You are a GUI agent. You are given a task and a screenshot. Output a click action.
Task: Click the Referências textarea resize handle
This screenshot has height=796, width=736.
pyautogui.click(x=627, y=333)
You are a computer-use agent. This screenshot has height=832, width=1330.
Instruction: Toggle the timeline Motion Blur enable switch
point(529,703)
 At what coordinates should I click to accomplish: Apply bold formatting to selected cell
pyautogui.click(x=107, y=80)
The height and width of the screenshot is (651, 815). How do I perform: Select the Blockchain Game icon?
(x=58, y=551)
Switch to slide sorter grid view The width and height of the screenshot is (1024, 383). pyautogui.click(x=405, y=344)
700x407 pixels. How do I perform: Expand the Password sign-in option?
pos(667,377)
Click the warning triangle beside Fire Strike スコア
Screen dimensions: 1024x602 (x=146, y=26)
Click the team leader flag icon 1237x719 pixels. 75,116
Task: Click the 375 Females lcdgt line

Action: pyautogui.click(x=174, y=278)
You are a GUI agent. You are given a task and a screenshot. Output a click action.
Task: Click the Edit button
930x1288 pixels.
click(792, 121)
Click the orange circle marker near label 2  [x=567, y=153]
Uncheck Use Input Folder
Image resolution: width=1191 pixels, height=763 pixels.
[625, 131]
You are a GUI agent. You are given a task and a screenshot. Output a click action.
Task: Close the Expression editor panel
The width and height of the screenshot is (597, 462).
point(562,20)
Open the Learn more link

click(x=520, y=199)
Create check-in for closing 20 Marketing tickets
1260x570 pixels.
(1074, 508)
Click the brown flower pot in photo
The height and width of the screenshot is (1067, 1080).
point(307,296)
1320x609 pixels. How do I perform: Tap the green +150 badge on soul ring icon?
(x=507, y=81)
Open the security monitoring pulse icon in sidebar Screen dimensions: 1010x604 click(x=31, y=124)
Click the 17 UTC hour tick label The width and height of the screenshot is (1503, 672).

# # # #

• _THE TASK_:
If a line of the data contains "label", it counts; report the number of such lines and nothing else.

• _EXERCISE ANSWER_:
2